Jakobs weerzien met Jozef 1
Inleiding
Het jaar van de exodus is duidelijk: 1446. Maar daarna arriveer je bij een van de belangrijkste vragen voor de oudere Egyptische chronologie: hoelang woonden de Israëlieten in Egypte? Was dat 430 jaar (1876-1446), 215 jaar (1661-1446), 400 jaar (1846-1446) of 210 jaar (1656-1446)?
Dit is belangrijk, want met een goede chronologie is het misschien mogelijk om Jozef te vinden in de Egyptische bronnen. Ik kan me namelijk niet voorstellen dat een onderkoning (vizier) die Egypte redde van zo’n heftige hongersnood, nergens vermeld wordt. Maar de enige manier om hem te vinden is door een correcte chronologie, zowel van Egypte als van de Bijbel. Als Jozef wordt gevonden geeft dat een prachtig ankerpunt voor een tijd waarin nauwelijks zekere jaartallen zijn.

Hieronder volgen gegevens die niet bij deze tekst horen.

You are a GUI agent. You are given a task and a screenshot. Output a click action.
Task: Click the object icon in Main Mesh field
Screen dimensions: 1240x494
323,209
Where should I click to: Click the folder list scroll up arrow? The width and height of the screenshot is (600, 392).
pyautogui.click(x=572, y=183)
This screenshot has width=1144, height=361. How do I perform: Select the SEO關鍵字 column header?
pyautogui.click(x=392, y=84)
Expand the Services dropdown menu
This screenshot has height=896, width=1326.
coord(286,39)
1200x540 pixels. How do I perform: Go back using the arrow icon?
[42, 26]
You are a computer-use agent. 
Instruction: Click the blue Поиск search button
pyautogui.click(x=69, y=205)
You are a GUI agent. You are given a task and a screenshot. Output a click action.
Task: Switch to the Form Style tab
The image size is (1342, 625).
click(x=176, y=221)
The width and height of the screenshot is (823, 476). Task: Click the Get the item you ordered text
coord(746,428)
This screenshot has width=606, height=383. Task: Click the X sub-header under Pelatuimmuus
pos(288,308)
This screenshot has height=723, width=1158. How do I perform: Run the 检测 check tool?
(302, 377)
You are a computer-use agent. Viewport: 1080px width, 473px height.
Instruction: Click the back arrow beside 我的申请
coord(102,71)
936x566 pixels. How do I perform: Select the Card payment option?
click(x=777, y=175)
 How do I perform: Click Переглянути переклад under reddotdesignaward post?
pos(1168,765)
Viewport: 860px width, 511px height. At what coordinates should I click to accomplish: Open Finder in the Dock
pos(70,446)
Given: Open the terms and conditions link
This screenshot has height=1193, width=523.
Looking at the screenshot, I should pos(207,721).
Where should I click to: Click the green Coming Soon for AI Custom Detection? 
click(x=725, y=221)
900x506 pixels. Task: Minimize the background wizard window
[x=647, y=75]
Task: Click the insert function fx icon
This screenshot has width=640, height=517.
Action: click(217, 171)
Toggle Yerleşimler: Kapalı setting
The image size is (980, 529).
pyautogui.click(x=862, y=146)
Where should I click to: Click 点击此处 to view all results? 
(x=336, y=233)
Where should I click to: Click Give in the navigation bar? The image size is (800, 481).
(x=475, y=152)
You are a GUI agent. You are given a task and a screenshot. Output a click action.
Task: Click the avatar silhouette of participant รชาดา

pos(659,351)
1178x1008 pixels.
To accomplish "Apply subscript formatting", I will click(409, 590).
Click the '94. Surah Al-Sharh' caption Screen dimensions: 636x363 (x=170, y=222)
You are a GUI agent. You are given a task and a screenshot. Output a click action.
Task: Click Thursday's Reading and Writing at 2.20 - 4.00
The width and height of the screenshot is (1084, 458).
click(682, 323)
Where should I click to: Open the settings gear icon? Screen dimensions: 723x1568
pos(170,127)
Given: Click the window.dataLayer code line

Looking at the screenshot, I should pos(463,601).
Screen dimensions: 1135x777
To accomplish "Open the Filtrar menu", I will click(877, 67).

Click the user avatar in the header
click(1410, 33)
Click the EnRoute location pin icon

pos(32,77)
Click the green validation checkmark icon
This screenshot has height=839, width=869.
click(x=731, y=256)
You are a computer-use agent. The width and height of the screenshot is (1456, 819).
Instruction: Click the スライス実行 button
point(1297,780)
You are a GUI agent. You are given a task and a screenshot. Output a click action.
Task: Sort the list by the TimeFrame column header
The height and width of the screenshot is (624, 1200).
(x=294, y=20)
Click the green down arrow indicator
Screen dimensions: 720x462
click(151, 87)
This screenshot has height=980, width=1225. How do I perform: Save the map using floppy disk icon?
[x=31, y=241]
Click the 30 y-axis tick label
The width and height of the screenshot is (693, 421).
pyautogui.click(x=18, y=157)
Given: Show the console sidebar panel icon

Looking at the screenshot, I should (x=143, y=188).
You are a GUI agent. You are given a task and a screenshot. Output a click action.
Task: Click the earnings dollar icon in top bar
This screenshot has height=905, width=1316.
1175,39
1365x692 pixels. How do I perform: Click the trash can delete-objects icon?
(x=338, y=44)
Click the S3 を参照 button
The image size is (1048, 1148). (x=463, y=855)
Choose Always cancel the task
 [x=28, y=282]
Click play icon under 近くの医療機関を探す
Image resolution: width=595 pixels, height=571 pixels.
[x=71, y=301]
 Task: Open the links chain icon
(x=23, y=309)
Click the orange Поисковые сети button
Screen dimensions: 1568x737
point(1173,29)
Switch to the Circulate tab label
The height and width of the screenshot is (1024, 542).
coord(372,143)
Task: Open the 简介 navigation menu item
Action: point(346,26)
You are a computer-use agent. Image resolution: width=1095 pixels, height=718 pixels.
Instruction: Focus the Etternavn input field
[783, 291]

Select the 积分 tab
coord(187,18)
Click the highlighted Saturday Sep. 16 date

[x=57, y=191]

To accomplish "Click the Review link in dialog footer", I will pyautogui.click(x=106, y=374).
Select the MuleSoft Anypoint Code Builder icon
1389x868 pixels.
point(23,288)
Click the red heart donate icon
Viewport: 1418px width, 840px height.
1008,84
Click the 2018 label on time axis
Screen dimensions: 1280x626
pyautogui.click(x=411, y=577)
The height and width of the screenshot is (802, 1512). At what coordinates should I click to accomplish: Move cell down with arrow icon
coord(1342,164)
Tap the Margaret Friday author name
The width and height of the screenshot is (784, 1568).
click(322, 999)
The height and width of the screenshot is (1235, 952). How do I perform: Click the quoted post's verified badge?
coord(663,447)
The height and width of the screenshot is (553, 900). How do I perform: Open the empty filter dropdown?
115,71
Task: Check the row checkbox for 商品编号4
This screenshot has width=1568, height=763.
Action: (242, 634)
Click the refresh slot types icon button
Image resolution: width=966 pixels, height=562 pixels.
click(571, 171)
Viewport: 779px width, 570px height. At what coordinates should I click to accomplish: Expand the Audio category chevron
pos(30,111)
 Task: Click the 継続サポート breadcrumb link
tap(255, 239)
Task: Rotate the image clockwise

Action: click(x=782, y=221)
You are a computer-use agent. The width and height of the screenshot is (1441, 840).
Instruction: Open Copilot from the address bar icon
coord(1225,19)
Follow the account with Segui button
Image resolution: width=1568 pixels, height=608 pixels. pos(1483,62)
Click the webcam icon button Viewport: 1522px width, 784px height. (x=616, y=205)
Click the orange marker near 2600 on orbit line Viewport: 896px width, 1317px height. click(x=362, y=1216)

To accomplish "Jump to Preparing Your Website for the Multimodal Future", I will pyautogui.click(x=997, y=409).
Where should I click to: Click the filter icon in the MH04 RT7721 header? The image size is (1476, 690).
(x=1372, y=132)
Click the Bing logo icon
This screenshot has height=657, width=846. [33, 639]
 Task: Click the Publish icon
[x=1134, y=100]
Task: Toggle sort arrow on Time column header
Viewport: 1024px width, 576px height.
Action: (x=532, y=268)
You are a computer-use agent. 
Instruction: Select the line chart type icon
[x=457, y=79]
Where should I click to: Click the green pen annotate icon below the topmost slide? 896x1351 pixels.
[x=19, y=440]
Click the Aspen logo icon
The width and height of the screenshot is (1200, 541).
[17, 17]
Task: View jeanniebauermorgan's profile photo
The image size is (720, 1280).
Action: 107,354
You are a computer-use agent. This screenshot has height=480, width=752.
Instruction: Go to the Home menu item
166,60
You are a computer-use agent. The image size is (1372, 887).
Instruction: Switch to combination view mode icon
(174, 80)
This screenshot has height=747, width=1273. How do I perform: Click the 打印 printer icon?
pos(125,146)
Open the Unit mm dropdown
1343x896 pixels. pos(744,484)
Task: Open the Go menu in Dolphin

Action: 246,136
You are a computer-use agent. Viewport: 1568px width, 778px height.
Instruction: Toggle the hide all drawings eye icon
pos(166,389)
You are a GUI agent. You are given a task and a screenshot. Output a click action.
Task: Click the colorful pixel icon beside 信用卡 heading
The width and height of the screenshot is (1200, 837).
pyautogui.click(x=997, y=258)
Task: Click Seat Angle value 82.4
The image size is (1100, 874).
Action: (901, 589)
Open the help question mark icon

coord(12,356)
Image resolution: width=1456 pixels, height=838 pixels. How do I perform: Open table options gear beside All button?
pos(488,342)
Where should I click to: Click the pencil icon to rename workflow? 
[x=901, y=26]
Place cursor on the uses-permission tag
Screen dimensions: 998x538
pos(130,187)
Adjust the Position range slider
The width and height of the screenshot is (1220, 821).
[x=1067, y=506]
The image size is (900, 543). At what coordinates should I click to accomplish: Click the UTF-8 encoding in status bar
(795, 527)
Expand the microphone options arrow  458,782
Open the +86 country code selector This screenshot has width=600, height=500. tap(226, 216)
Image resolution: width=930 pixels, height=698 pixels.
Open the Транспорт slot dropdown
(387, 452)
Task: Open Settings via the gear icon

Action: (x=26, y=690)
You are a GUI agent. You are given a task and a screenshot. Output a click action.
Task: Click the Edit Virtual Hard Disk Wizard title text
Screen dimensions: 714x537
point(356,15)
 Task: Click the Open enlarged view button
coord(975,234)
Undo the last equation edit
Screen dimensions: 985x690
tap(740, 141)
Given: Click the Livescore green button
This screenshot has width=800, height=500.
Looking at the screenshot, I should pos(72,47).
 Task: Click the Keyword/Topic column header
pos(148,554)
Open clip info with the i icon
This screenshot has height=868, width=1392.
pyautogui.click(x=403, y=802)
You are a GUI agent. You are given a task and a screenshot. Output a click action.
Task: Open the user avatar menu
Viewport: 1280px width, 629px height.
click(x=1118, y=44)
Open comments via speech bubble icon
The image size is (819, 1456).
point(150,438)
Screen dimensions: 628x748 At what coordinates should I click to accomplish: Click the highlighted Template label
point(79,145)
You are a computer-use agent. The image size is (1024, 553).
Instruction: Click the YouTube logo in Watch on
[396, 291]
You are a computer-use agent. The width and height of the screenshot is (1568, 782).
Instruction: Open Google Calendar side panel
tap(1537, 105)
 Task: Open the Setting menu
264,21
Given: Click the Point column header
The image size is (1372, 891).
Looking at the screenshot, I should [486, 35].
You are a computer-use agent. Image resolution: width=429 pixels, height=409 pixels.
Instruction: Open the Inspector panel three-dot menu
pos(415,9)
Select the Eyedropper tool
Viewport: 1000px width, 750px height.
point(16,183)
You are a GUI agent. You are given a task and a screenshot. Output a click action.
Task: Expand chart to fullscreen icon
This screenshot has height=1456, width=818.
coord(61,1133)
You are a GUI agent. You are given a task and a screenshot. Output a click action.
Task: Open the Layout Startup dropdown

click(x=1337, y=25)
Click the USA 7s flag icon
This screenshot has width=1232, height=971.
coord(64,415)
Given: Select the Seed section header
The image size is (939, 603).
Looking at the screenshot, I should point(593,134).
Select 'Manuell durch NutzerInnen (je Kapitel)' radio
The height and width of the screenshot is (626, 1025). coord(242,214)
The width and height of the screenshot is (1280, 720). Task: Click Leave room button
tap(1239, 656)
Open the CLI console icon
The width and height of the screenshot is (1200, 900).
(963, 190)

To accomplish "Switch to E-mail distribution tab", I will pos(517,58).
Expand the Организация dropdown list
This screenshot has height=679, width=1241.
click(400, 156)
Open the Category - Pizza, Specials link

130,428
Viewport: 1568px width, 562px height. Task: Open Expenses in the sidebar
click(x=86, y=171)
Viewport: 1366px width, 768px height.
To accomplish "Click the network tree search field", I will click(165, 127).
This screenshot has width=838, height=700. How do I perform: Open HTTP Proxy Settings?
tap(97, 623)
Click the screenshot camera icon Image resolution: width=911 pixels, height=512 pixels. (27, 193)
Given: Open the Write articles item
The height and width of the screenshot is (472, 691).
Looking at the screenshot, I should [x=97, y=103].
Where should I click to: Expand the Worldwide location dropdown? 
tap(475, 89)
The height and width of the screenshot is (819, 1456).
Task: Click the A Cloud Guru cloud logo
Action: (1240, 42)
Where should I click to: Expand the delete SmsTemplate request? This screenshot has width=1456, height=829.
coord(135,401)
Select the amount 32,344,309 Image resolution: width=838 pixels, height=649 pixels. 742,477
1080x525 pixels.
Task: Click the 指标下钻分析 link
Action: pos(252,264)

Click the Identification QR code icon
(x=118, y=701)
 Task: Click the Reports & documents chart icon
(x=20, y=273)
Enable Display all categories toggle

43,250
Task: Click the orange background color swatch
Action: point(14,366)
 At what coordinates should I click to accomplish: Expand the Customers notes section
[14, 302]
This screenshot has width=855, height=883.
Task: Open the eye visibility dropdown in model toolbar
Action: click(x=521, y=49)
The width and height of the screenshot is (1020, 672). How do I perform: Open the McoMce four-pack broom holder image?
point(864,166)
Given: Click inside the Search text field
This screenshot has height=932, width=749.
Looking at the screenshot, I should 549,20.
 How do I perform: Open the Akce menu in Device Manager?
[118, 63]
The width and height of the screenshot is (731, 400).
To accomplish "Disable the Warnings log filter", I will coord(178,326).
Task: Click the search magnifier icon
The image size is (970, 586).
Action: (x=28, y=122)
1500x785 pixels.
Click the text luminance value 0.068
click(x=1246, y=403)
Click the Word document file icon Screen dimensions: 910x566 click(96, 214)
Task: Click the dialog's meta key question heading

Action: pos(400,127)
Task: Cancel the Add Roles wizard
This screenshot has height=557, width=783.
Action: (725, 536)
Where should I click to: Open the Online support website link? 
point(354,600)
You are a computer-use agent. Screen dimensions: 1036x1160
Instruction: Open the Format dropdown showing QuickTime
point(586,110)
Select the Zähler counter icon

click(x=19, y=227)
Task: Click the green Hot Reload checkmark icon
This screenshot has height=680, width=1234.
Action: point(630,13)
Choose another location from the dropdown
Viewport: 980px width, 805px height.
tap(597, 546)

De periodes van 430 en 400 staan zo genoemd in de Bijbel, 215 en 210 zijn interpretaties. Om niet meteen uit te leggen waar dit allemaal vandaan komt spring ik direct naar de twee belangrijkste verzen voor deze kwestie:
“De verblijfsduur van de Israëlieten, de tijd dat zij in Egypte gewoond hadden, was vierhonddertig jaar. En het gebeurde na verloop van vierhonddertig jaar, op deze zelfde dag gebeurde het: alle legers van de HEERE zijn uit het land Egypte vertrokken.” (Ex 12:40-41)
Dit zijn de meest duidelijke verzen die zeggen dat de Israëlieten 430 jaar in Egypte waren. Toch wordt door wat Paulus schreef in zijn brief aan de Galaten, meestal begrepen dat de 430 jaar dat de Israëlieten in Egypte woonden, begonnen te tellen toen Abraham in Kanaän aankwam. Maar Abraham was geen Israëliet.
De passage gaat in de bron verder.